When this part of ISO/IEC 23005 is used in the context of pure ISO/IEC 23005, the adaptation engine (RV or VR engine), which is not within the scope of standardization, performs bi-directional communications using data formats specified in this part of ISO/IEC 23005. The adaptation engine can also utilize other tools defined in ISO/IEC 23005-2, which are user's sensory preferences (USP), sensory device capabilities (SDC), sensor capabilities (SC), and sensor adaptation preferences (SAP) for fine controls of devices in both real and virtual worlds.
On the other hand, the defined data formats (Sensed Information and Device Command) can be mapped to MPEG-U defined interfaces when this part of ISO/IEC 23005 is utilized in the context of other standards such as MPEG-U Framework. For example, the interface can be provided as ISO/IEC 23007-2 in the context of MPEG-U. Also defined, Sensed Information can be used by scene representation specifications as input data formats for a scene.
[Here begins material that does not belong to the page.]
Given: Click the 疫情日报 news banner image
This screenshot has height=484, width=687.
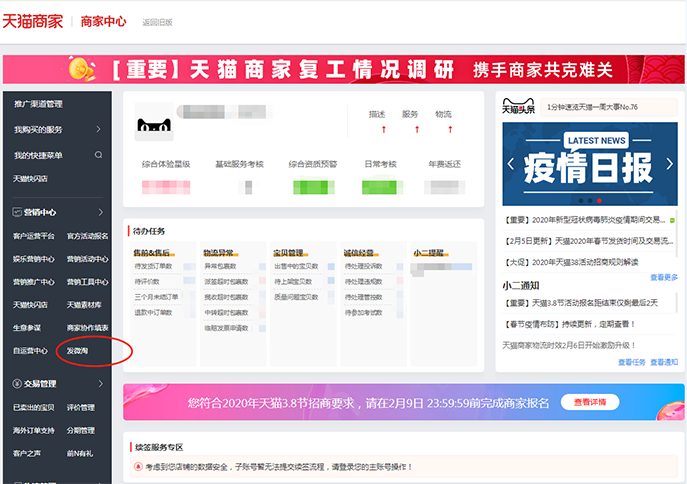Looking at the screenshot, I should (x=588, y=165).
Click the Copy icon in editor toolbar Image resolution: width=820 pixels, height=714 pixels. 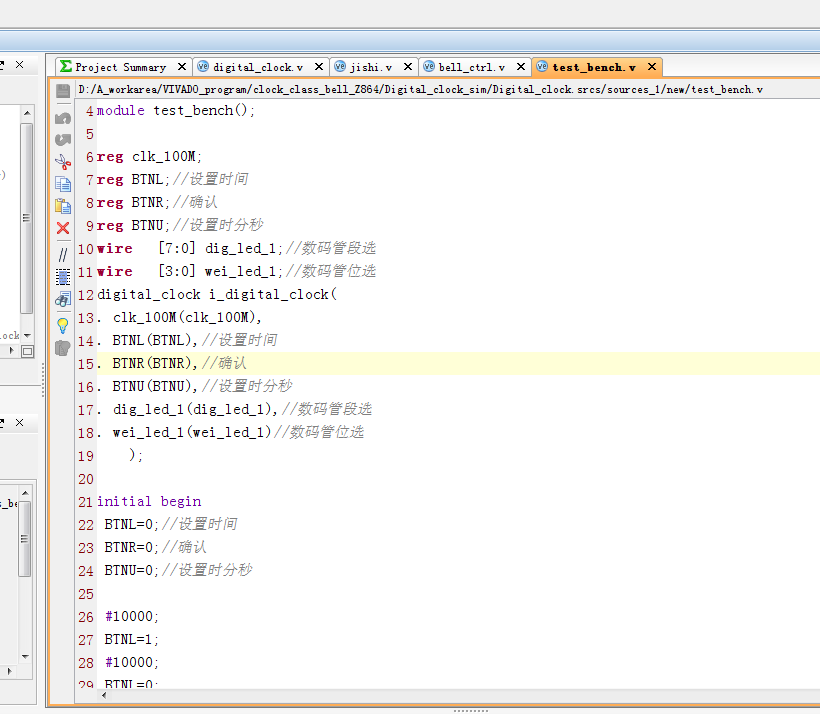[x=63, y=184]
The Device Command data format can also be used as output data formats to communicate with the outer world by mapping onto the interfaces defined in specific specifications.
In Figure 1, VR adaptation takes Sensory Effects (ISO/IEC 23005-3) from a Virtual World, optionally Sensory Device Capabilities (ISO/IEC 23005-2) from the actuators and the Sensory Effect Preferences (ISO/IEC 23005-2) from users; it generates the Device Commands by adapting the Sensory Effects based on the Capabilities and/or the Preferences.
RV adaptation takes the Sensed Information with or without the Sensor Capabilities (ISO/IEC 23005-2) from Sensors, the Sensor Adaptation Preferences (ISO/IEC 23005-2) from Users, and/or the Virtual World Object Characteristics (ISO/IEC 23005-4) from a Virtual world. It has two usages: it controls the Virtual World Object Characteristics or it transmits an adapted version of the Sensed Information by using the Sensor Capabilities and/or the Sensor Adaptation Preferences coming from the user.
The usage scenarios are described in detail in MPEG-V Architecture (ISO/IEC 23005-1).